→ TEKS BACAAN:
★ ★ ★

Anggota geng klitih juga mengembangkan cara identifikasi yang unik. Misal pada tahun 2014-2017, penggunaan motor dan helm menentukan penyerangan terhadap target. Motor matic atau Satria FU dengan helm cakil ber-sticker tertentu akan menandai bahwa seseorang mengikuti geng klitih tertentu. Dengan identifikasi ini, maka si orang akan mudah dijadikan target penyerangan anggota geng klitih lain.

Dalam penelitian mengenai sebuah geng klitih di Sleman, Yuda (2018) menemukan bahwa geng tersebut memiliki kode etik tertentu dalam menyerang target, misalnya berbadan besar. Badan besar yang menjadi target klitih ini menjadi simbol bahwa anggota geng berani dengan mereka yang dianggap memiliki “tenaga”, sekalipun badan besar tidak melulu bisa ditafsirkan memiliki keberanian. Penyerangan tersebut menjadi inisiasi si anggota apabila hendak bergabung dalam geng. Sementara itu, apabila ia hendak keluar, persoalan akan lebih berat. Ia akan diintai bahkan diserang oleh anggota lain. Ia bisa gantian menjadi target klitih. Hal tersebut dilakukan untuk mencegah si anggota keluar.

★ ★ ★

→ DATA SUMBER:
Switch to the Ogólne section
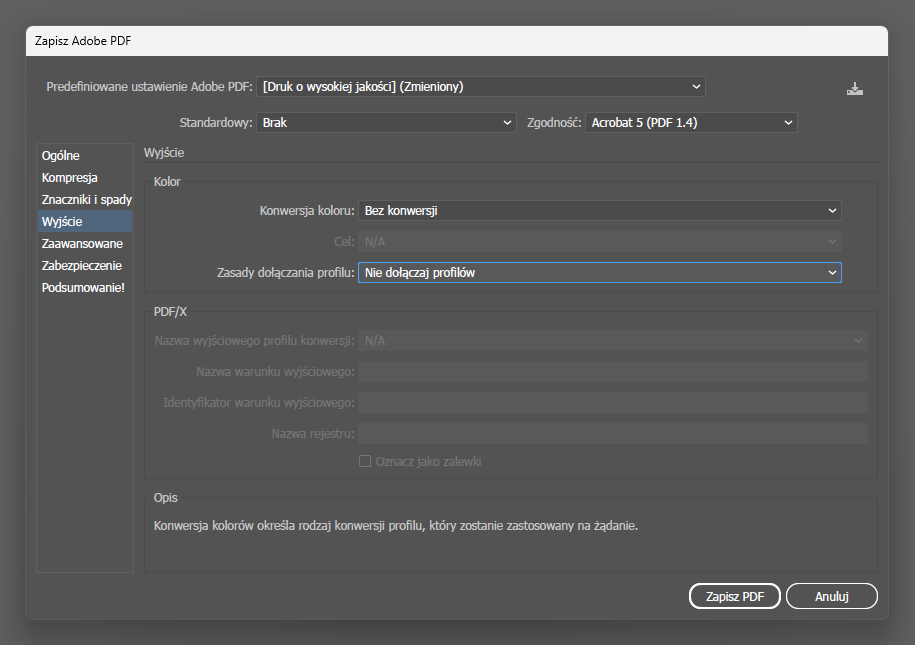(61, 156)
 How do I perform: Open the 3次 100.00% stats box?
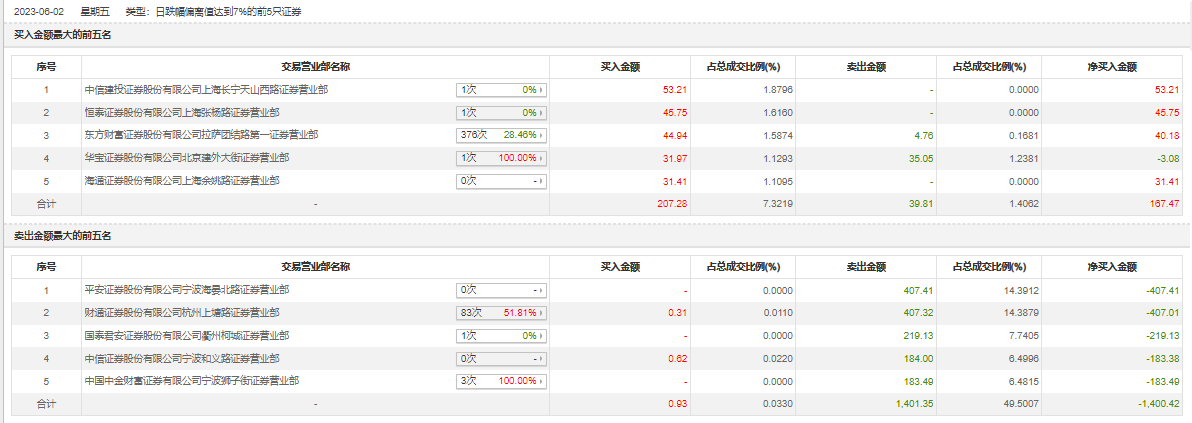coord(502,380)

★ ★ ★

→ TUGAS 1: Ringkas paragraf dalam teks tentang geng klitih yang diawali "Dalam penelitian mengenai sebuah geng klitih" menjadi daftar poin tanpa menghilangkan fakta utamanya.
→ TUGAS 2: Salin ulang tanpa perubahan bagian teks tentang geng klitih, mulai dari kata-kata "Anggota geng klitih juga" dan berhenti setelah kata-kata "geng klitih lain.".

→ JAWABAN BENAR 1:
- Penelitian Yuda (2018) tentang sebuah geng klitih di Sleman menemukan bahwa geng itu memiliki kode etik tertentu dalam menyerang target, misalnya orang berbadan besar.
- Menyerang orang berbadan besar menjadi simbol bahwa anggota geng berani menghadapi mereka yang dianggap memiliki "tenaga", meskipun badan besar tidak selalu berarti berani.
- Penyerangan itu menjadi inisiasi bagi orang yang hendak bergabung dengan geng.
- Anggota yang hendak keluar menghadapi persoalan lebih berat: ia diintai, bahkan diserang oleh anggota lain, dan bisa gantian menjadi target klitih.
- Hal itu dilakukan untuk mencegah anggota keluar.

→ JAWABAN BENAR 2:
Anggota geng klitih juga mengembangkan cara identifikasi yang unik. Misal pada tahun 2014-2017, penggunaan motor dan helm menentukan penyerangan terhadap target. Motor matic atau Satria FU dengan helm cakil ber-sticker tertentu akan menandai bahwa seseorang mengikuti geng klitih tertentu. Dengan identifikasi ini, maka si orang akan mudah dijadikan target penyerangan anggota geng klitih lain.